— Begin Information shown —
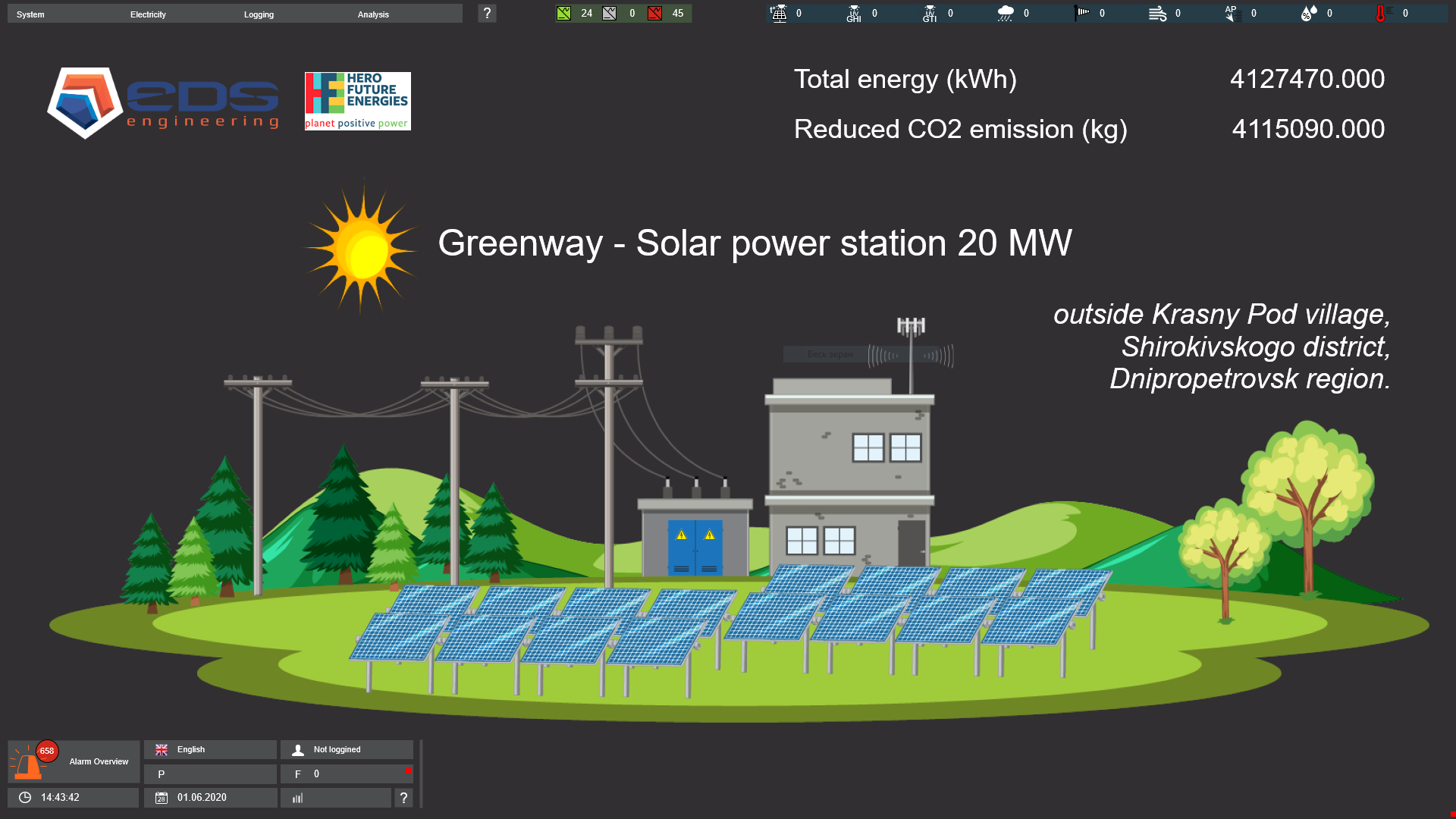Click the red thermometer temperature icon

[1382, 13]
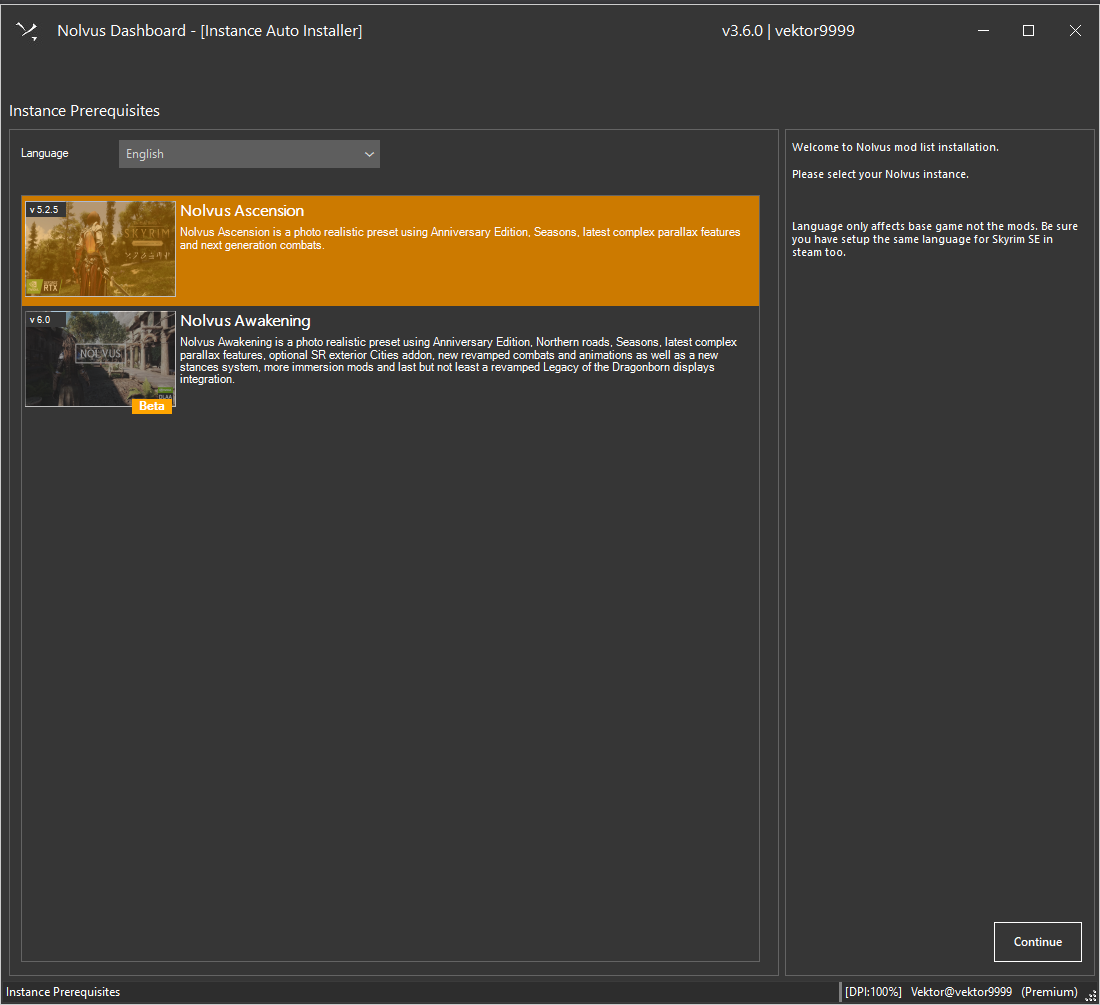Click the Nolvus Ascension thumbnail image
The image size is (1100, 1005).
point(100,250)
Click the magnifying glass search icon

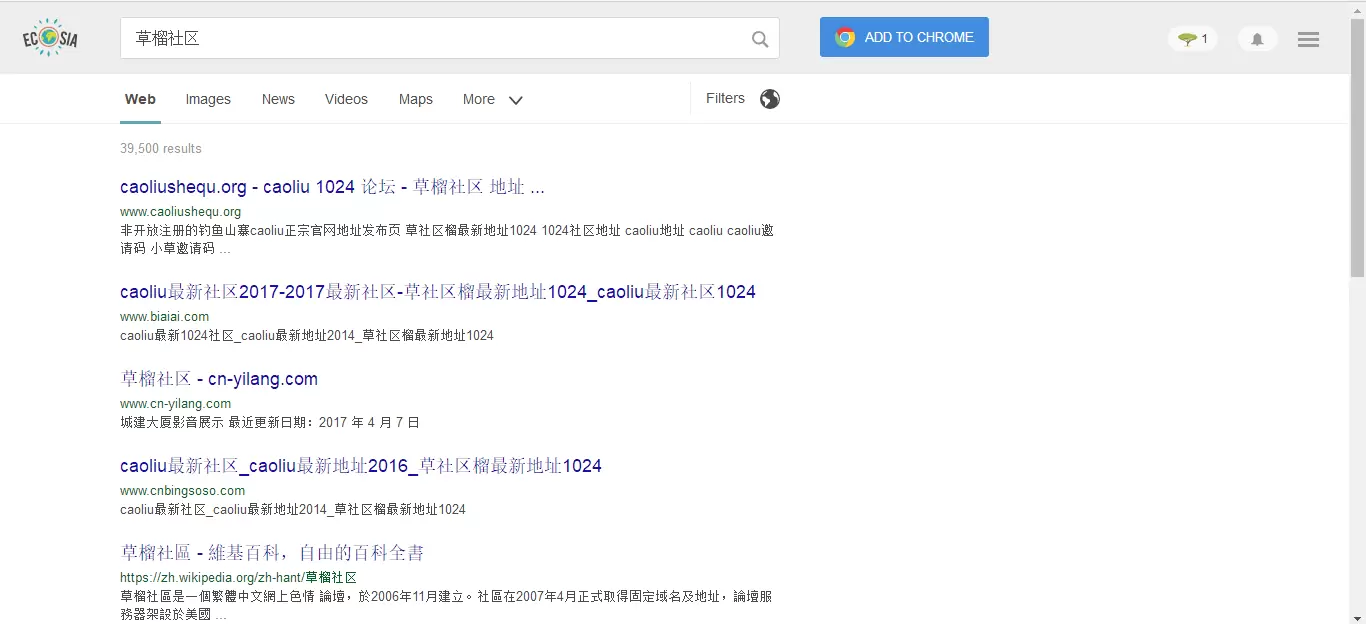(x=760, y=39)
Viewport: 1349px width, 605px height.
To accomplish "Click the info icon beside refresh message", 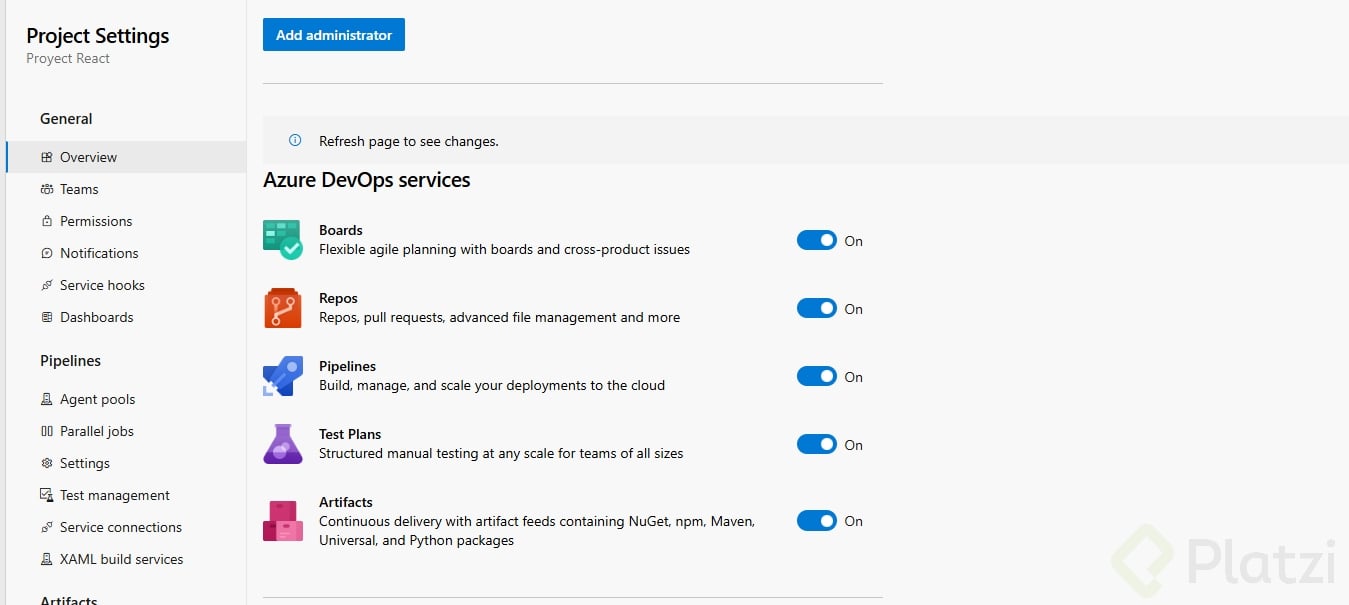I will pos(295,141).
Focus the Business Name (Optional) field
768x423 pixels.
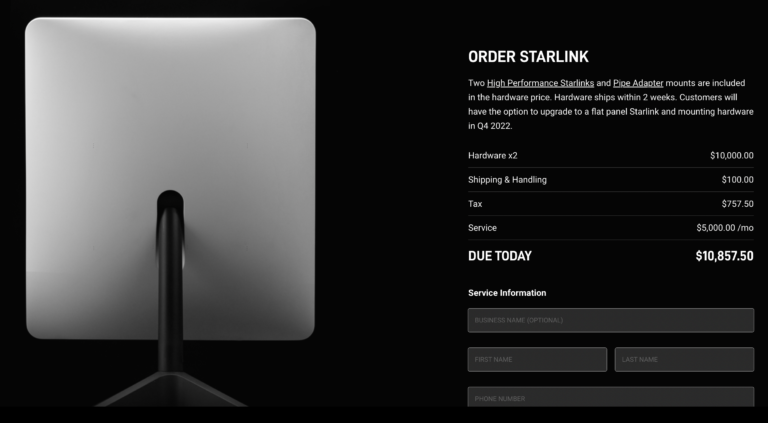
— End Information shown —
→ Your task
Copy out, word for word, the stretch from the line containing "Focus the Business Name (Optional) field" through the end of the rows, omitting the pictures.

→ Final result
Focus the Business Name (Optional) field
768x423 pixels.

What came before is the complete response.